Multi-page visual documents such as manuals, brochures, presentations, and posters convey key information through layout, colors, icons, and cross-slide references. While large language models (LLMs) offer opportunities in document understanding, current systems struggle with complex, multi-page visual documents, particularly in fine-grained reasoning over elements and pages. We introduce SlideAgent, a versatile agentic framework for understanding multi-modal, multi-page, and multi-layout documents, especially slide decks. SlideAgent employs specialized agents and decomposes reasoning into three specialized levels-global, page, and element-to construct a structured, query-agnostic representation that captures both overarching themes and detailed visual or textual cues. During inference, SlideAgent selectively activates specialized agents for multi-level reasoning and integrates their outputs into coherent, context-aware answers. Extensive experiments show that SlideAgent achieves significant improvement over both proprietary (+7.9 overall) and open-source models (+9.8 overall).

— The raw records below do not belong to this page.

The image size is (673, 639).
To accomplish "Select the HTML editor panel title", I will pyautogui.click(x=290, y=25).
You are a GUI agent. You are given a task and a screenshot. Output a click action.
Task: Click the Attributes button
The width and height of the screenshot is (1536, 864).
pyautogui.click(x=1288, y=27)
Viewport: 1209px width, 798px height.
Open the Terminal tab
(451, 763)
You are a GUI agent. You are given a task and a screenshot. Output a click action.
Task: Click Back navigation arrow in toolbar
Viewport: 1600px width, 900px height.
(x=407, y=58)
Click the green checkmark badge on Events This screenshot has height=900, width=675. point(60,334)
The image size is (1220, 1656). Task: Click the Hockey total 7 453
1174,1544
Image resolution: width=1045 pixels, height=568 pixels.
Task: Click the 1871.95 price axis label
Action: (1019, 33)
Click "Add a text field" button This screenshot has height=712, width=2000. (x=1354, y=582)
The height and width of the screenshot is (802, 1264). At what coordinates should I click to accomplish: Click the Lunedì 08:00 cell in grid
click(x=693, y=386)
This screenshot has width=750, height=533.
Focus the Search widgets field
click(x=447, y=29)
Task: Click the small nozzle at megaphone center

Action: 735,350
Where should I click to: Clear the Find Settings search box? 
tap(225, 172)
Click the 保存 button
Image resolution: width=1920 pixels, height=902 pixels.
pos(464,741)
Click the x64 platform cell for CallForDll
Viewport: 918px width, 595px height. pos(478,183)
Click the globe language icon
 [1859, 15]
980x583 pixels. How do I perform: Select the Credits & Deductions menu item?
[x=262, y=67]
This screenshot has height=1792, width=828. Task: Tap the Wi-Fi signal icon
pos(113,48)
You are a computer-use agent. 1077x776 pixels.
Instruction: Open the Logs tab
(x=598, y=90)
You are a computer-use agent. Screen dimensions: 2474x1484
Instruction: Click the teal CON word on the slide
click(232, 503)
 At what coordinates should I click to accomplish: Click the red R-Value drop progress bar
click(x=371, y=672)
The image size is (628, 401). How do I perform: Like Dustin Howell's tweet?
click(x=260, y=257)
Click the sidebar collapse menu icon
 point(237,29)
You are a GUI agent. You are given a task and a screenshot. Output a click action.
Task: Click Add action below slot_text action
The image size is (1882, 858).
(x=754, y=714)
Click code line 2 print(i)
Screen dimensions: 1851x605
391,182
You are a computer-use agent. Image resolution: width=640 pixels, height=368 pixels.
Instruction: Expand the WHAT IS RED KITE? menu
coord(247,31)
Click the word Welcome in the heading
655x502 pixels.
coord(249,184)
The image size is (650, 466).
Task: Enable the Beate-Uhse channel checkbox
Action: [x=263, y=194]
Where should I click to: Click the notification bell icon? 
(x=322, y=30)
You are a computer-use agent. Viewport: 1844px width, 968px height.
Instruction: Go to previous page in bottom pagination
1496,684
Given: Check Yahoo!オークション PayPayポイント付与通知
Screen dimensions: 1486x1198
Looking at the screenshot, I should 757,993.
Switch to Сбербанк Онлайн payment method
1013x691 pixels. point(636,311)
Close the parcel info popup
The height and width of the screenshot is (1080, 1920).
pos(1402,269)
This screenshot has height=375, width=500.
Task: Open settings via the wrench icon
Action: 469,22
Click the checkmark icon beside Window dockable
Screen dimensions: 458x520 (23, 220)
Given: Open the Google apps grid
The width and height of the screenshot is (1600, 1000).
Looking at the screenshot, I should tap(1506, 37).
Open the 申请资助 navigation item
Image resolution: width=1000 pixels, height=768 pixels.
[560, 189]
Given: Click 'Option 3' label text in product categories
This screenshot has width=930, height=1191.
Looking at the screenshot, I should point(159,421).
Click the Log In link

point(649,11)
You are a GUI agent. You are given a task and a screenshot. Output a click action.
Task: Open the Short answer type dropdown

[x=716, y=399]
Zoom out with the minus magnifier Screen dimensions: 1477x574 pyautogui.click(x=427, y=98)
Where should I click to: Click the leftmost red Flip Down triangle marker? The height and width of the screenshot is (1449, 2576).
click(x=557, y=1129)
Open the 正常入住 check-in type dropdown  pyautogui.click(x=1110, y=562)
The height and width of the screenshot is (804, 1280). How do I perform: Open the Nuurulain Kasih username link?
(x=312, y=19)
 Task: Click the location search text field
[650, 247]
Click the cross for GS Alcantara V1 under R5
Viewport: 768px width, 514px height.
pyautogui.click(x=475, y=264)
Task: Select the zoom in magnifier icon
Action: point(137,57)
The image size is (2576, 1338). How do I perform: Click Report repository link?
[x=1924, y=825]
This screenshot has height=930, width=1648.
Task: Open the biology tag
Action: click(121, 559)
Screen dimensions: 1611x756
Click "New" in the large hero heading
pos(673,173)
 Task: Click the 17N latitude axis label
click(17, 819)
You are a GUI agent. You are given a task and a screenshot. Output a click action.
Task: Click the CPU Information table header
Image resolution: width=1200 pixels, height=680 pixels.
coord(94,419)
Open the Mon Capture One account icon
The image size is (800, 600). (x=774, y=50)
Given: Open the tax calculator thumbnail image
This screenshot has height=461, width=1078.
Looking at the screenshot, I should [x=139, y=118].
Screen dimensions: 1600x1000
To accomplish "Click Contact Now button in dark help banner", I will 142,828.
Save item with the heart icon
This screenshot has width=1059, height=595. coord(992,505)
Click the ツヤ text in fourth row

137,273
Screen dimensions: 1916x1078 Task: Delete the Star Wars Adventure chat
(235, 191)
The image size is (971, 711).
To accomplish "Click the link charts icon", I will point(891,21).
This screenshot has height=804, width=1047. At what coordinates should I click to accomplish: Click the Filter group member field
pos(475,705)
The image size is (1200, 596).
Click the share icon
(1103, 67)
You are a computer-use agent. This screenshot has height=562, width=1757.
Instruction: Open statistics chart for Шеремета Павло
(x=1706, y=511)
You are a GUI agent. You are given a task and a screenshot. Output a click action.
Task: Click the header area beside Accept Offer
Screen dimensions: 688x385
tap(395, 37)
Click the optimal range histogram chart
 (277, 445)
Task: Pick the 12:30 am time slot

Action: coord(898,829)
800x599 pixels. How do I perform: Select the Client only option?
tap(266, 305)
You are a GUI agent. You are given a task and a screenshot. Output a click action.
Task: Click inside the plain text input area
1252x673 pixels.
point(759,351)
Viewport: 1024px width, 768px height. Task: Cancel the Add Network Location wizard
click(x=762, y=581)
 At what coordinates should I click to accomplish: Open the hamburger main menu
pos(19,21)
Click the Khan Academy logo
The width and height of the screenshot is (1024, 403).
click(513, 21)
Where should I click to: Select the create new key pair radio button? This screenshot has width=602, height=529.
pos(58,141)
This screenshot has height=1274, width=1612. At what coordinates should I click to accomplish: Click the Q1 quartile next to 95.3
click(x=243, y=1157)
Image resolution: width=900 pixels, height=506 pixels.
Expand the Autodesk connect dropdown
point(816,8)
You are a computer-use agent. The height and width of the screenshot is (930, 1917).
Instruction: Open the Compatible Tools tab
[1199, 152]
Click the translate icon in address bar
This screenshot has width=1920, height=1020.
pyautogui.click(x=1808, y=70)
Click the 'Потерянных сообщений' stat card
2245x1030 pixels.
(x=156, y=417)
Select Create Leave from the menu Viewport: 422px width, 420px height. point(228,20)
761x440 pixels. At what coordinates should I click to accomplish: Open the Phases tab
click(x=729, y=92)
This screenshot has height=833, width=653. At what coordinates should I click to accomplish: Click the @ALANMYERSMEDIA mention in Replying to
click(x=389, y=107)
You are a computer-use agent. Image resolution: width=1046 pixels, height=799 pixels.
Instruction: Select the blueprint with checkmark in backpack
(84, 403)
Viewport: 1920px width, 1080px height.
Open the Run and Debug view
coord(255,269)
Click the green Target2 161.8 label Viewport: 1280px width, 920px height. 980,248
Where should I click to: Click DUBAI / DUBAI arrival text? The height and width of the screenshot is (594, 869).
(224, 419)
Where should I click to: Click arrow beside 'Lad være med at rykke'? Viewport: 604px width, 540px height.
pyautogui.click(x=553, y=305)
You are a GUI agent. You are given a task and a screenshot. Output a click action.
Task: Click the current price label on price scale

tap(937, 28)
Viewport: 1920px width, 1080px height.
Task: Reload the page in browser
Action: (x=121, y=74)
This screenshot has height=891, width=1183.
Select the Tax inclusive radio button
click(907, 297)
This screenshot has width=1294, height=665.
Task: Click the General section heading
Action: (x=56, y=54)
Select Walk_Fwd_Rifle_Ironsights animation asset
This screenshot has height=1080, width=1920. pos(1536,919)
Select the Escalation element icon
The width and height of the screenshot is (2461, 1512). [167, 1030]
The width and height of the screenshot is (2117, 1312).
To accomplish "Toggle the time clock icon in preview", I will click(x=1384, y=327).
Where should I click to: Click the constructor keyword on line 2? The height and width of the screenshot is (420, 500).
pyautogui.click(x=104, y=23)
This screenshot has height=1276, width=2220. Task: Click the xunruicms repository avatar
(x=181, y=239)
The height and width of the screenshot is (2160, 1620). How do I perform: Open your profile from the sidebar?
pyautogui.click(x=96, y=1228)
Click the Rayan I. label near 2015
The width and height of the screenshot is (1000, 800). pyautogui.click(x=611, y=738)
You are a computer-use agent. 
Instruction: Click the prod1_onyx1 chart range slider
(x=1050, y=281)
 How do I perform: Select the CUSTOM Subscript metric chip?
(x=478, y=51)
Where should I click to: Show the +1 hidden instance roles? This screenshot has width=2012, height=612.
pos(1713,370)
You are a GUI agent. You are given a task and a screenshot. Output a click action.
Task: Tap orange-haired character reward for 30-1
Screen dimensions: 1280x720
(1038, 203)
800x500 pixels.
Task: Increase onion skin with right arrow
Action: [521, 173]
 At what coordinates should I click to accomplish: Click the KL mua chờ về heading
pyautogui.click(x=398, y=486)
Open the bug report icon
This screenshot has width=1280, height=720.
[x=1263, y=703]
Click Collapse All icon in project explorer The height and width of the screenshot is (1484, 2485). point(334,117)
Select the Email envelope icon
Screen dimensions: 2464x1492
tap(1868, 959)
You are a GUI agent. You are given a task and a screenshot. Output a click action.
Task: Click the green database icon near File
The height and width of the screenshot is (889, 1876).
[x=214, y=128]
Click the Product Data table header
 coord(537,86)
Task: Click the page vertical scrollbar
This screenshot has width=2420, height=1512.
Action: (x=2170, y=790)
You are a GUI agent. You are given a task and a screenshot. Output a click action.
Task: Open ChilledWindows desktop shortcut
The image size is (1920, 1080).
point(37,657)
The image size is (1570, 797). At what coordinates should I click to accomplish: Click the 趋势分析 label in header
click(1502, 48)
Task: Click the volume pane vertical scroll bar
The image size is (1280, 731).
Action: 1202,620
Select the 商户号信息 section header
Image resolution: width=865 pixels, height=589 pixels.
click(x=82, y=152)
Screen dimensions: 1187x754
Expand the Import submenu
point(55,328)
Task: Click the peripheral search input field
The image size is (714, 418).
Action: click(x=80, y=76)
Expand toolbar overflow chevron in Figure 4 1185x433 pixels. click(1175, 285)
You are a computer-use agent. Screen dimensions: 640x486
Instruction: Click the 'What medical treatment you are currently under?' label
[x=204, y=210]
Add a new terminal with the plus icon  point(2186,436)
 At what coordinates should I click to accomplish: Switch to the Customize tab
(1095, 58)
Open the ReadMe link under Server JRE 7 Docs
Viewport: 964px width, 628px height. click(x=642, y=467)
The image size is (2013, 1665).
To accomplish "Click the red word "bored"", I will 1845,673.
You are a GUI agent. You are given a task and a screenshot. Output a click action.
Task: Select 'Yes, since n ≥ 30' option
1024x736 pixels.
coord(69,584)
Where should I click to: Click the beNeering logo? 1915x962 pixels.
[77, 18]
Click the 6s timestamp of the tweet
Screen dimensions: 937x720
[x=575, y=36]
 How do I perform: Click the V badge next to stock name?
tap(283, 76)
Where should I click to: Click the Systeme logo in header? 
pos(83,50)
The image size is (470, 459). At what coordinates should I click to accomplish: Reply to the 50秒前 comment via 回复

翻译：手册、宣传册、演示文稿和海报等多页视觉文档通过布局、颜色、图标以及跨页引用传递关键信息。尽管大语言模型（LLMs）为文档理解提供了机遇，但现有系统在处理复杂多页视觉文档时仍面临挑战，尤其是在元素与页面间的细粒度推理方面。本文提出SlideAgent，一个用于理解多模态、多页面、多布局文档（特别是幻灯片文档）的通用智能体框架。SlideAgent采用专业化智能体，将推理分解为三个层次——全局、页面与元素，以构建一种与查询无关的结构化表征，该表征既能捕捉整体主题，也能捕获细节的视觉或文本线索。在推理过程中，SlideAgent选择性地激活各层次的专业智能体进行多级推理，并将其输出整合为连贯且上下文感知的答案。大量实验表明，SlideAgent相较于专有模型（整体提升+7.9）与开源模型（整体提升+9.8）均实现了显著改进。